郁承和朋友说完事、泡完温泉,就休息了。
转天一早他吃完早餐,给大厨和保姆分别结账,让他们把剩余的食材带走,然后坐上家里来的车,回到了市区。
郁延正在等他,两个人一起进了书房。
这三天,没人看望过郁承,也没人向郁延打听过他的消息。
这或许是因为幕后的人没查到抑郁症的事,或许是觉得他没毛病,也或许还在观望。不管怎样,郁承都不想被动地等了。
妖王分析得有道理,他进九里办事处应该不会有危险。
说到底,他毕竟是他们等了几年才找到的棋子,不到逼不得已,他们是不会毁掉他的。
郁延自然也明白这一点,但一想到以身犯险的是小承,他就无论如何都没办法放心。
郁承见大哥皱着眉,笑道:“进九里需要测试,我不一定能被录取,先报个名再说。要是录不上,咱们再想别的办法,要是能录上,早点把人揪出来,咱们也早点安心。”

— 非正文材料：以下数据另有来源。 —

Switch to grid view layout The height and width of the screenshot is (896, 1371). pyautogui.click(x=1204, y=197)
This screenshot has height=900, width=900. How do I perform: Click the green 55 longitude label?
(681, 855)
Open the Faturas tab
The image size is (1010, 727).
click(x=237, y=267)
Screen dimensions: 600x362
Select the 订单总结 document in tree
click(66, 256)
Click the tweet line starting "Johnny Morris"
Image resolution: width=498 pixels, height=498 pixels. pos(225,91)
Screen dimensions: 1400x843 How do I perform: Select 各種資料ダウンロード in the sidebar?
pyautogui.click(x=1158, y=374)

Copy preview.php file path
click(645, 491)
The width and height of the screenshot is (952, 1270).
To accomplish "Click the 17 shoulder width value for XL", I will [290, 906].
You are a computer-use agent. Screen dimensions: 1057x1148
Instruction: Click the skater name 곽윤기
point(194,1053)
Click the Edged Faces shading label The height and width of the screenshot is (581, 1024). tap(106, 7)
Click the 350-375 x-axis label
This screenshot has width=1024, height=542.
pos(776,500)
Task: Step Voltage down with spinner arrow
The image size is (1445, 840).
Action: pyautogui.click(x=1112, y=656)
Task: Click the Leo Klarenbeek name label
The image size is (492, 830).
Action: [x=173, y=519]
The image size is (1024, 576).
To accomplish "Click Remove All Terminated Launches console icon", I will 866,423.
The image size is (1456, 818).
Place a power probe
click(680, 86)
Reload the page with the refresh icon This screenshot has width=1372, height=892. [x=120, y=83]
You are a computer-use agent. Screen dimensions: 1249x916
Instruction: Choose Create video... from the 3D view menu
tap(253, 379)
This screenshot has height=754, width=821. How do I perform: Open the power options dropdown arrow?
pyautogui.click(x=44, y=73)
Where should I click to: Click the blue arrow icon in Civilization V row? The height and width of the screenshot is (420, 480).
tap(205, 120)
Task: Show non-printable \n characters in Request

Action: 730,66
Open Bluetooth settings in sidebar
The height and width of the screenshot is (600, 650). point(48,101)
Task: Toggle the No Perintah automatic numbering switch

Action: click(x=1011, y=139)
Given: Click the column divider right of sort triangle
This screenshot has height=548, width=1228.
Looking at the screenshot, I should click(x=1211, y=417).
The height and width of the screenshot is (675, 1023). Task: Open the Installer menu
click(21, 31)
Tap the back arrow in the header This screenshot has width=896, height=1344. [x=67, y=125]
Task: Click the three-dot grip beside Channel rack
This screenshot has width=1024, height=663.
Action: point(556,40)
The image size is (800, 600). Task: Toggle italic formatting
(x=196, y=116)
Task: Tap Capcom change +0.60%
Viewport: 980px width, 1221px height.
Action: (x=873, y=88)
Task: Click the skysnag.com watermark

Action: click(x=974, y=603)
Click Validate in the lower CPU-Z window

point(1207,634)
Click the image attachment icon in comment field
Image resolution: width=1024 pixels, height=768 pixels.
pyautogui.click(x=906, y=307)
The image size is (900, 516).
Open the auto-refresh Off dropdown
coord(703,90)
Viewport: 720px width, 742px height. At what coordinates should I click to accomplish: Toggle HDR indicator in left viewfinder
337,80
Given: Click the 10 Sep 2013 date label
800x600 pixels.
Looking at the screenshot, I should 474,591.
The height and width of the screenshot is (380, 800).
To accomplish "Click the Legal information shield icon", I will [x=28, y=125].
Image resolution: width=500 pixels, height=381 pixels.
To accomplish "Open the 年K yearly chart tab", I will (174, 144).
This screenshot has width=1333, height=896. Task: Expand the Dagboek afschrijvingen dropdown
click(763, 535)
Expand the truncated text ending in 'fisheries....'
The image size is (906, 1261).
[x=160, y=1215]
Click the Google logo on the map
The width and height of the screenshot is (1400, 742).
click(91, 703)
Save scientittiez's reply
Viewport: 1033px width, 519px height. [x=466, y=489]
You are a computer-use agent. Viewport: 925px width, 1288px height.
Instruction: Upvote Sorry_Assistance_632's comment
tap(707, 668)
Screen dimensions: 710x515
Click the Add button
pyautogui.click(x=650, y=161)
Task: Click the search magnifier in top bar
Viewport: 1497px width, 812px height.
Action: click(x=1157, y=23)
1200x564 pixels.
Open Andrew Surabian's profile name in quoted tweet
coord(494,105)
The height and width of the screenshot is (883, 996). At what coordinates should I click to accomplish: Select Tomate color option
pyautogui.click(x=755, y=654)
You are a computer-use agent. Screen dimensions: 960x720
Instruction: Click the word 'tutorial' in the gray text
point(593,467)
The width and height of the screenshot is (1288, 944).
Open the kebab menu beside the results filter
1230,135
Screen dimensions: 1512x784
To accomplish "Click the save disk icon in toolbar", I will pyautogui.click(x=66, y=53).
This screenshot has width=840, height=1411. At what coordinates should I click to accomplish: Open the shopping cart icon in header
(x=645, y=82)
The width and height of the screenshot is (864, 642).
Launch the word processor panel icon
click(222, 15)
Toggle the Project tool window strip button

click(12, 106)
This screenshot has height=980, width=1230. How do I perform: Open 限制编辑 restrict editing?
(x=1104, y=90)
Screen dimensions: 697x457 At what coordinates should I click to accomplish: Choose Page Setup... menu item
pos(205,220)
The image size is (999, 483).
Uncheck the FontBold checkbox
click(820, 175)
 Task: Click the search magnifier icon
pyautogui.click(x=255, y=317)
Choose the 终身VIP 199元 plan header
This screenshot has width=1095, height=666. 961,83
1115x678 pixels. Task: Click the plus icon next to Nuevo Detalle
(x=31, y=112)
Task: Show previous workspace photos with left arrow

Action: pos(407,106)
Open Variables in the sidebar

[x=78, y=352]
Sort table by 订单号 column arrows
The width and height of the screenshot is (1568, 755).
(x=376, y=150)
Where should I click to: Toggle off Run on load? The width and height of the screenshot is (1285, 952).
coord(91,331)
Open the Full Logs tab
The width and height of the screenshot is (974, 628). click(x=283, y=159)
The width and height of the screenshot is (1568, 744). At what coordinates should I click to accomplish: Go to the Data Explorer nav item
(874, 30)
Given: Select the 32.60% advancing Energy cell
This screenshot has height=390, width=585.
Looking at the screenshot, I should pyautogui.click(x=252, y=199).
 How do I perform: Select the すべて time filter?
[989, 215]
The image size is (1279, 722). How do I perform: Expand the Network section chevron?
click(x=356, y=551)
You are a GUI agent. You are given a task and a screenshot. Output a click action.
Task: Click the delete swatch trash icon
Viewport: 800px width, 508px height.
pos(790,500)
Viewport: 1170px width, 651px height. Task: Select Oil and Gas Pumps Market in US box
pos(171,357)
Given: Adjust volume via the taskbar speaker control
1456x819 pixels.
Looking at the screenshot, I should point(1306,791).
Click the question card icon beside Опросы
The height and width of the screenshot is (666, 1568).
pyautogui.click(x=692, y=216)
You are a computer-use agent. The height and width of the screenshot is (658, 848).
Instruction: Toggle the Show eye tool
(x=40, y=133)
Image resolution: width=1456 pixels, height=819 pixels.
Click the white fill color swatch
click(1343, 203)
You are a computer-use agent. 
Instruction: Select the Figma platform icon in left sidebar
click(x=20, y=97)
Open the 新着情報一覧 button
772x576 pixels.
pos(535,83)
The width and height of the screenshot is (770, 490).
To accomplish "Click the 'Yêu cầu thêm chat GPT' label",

郁延不想硬逼着弟弟改主意,淡淡地“嗯”了声,换了话题:“这次在那边过得怎么样?”
郁承微笑:“挺好的,他给我找了间屋子,让我看了一天的书。”
郁延听懂了,脸色顿时冷下来:“他关着你了?”
“他弄了一个法阵,”郁承笑眯眯,“没事,我已经想好怎么回礼了,到时候你帮我个忙。”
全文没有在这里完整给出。